VisoLab is a startup that creates automated self-checkout registers for canteens, where the meals on the tray are recognized on on edge via an iPad, allowing the customer to pay for their meals within seconds without requiring an employee.
Behind the scenes, the system uses a machine learning model, trained to distinguish a vast amount of meals, snacks, drinks, and they way they could be placed on the tray. All the canteen employees have to do every day is to take up to 5 pictures per daily meal, and in two minutes our model is fine-tuned and uploaded to the iPad for on-device inference. The system detects the meals on the tray in not even a second of time, saving a bunch of time and money for canteens and customers!
During my 2.5 years at this company, our system evolved from prototype to a highly polished product. When I started, there was only a Raspberry Pi in a 3D-printed case, taking pictures and uploading them to a Google Drive for data collection. To incorporate this data into the model, an employee manually started a Google Colab Notebook and downloaded the result to the Pi. Eventually however, the product became more refined: The frontend became an iPad App, with an onboarding-interface which allows the cooks add the dishes of the day, as well as the checkout-view that the customers get to see.
But not only the frontend changed, but the entire software stack was written from scratch. The backend is now hosted on Google Cloud’s Firebase, where Cloud Functions trigger the start of the daily train circle that incorporates new training data in a Kubernetes-Cluster. Every part of our system is adhering to the latest tech standards - we employ microservices that are continually integrated, use mlflow and argo for the model training and bigquery for our data warehouse. All this new infrastructures is set as code thanks to Terraform. Adding a new customer is a matter of seconds, as everything is set up automatically and scales horizontally and vertically. There are multiple APIs to the different cash registers used by our partners, as well as their existing meal planning solutions. Our ML-Model went through many iterations, and is now fully trained on our own data. It takes less than a second for inference, and fully detects a tray with up to 8 items without any intervention in 95% of cases. To achieve that, we created many custom datasets for training and benchmarking.

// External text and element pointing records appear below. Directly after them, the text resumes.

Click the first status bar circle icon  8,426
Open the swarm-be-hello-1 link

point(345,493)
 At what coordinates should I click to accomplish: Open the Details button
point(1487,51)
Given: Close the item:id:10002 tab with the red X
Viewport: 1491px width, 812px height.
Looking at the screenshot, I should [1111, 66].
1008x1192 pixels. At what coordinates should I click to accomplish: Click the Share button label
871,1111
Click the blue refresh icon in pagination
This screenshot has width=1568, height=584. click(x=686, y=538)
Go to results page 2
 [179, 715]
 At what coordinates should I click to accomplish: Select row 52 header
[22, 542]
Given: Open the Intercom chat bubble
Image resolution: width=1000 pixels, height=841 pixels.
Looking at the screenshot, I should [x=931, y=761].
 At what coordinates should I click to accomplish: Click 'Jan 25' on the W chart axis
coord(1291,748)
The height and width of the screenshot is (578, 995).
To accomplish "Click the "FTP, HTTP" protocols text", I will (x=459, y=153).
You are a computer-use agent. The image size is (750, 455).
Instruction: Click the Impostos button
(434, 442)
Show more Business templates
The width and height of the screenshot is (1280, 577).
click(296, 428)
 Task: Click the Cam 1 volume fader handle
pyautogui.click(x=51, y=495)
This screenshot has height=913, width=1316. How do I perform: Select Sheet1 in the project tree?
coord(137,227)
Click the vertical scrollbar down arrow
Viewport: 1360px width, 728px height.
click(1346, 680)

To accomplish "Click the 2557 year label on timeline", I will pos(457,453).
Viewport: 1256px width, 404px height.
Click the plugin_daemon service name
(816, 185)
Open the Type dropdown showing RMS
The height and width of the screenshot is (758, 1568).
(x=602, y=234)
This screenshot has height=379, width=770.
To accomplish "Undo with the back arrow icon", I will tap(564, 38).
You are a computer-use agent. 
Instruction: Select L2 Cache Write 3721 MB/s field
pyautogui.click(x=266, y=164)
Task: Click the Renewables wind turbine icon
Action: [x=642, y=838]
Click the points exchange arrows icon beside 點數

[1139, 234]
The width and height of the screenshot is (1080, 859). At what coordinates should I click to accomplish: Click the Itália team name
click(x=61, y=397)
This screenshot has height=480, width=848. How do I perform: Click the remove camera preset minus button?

Simple and complex analytics for both our customer service team and the canteen-staff are automatically generated, as well as a suite of alerts, warning of for example bad detection rates. While our team uses aggregate statistics to improve our models, the customers are given detailed information about their best- and worst-selling dishes or rush hours.
As customers correct wrong classifications, we can continually learn from that, train updated models in the background, and automatically push the new models seemlessly to the iPad. The model itself is a multi-stage-pipeline, first embedding the detected dishes into a latent space (a customized YOLO network which doesn’t need to be updated often), with a custom head that does the final classification. Thanks to our data collection, we have multiple benchmarks datasets as well as our own training pool.
In a young startup such as this, the roles are flexible and what exactly I worked on changed frequently. I was hired as backend developer, but because of my background in machine learning, I was quickly working as a data scientist as well. And because big data can hardly be worked on in Jupyter notebooks, the task soon involved data engineering as well… and as there was no sole person responsible for DevOps, this also soon became one of my responsibilities.
Specifically,
- I created, maintained and added features to our completely new backend, which enables our iOS-App for food recognition and detection. The backend relies on Firebase and is written in TypeScript.
- I worked on the upkeeping and deployment of our infrastructure (daily train circle as gke cluster, mlflow, data warehouse generation, alerting, dashboards, …) which relies on Kubernetes on Google Cloud Services and is fully represented in Code using Terraform.
- I developed ETL-Pipelines using Python and Apache Airflow to process the data and transform it into a data warehouse, and created a Dashboard using Plotly that visualizes all relevant information for our customer service team.
- I co-created our Machine Learning Pipeline, which relies on Argo to train our PyTorch models in a Kubernetes Cluster. Once this was finished, my primary focus shifted to Data Science, where I created and improved our custom models for food classification as well as the benchmarking and training datasets.